### To do
(a) List the complaints about the DC parade that open the bulleted points of the Pride parade text.
(b) According to the Pride parade text, why did the writer grimace at the "Capital" Pride signs after moving to DC?

Many years later, I moved to DC and grimaced every time I saw the “Capital” Pride signs. It’s Capitol, people, like the place, not like the investment. Whatever, they stick with this egregious error like it’s a tradition. Maybe nobody wants to buy out whoever owns capitolpride.org.

I’ve gone to this DC parade at least a half dozen times since I moved here, and it’s always the same:

  • It’s totally over-commercialized. I swear I have heard an MC at the musical stage, next to the actual Capitol building, proclaim, “Welcome to DC Pride, sponsored by Absolut! and Bank of America! Because every LGBT-identifying person needs to be drunk while wielding a checking account. What? This year they even had a “float” for Frito-Lay. Frito-freakin-Lay, people. This “float” was a Frito-Lay delivery truck with some rainbow flags duct-taped to the sides. This is what Susanne refers to as a “phoned in” float, cuz I know that truck just ditched the flags and turned the corner onto Massachusetts to make deliveries to the Giant Foods store like it’d never been throwing bags of Doritos into the streets for free. Damn closeted Frito-Lay truck.
  • It’s too hot to cheer. I understand the Stonewall Inn riots happened on June 28, 1969. It was New York City’s finests’ problem that they pissed people off in the heat. And now it’s every queermo’s problem, as we stand around fanning ourselves with moist paper, waiting for an interesting float to pass by, or at least the DC Cowboys. They shoulda done better at the America’s Got Talent show. If they can stay synchronized on a moving truck bed, well, that would throw people like Susan Boyle, I bet. The heat melts us all so quickly, even with the parade starting at 6:30, the best we can do is attempt to remain vertical, although clapping does generate a pithy breeze.
  • There are too many straight people. I can tell that DuPont isn’t the gay central it used to be, because I saw a hell of a lot of confused-looking straightniks yesterday, walking across the street, some of them in the middle of say, marching bands. People, that is rude as all get out! Pretend just for this evening that you’re afraid of us, okay? Next thing you know they’ll be pushing their baby strollers through Robert Novak’s funeral procession. I bet that actually happened.

Stored data:
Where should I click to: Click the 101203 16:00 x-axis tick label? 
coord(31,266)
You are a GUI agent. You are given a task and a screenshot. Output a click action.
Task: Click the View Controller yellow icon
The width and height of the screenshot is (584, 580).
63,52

### Responses for each task
(a)
It's totally over-commercialized.
It's too hot to cheer.
There are too many straight people.

(b) The signs spell the word "Capital," but the writer says it should be "Capitol," as in the place, not the investment. The writer calls this spelling an egregious error.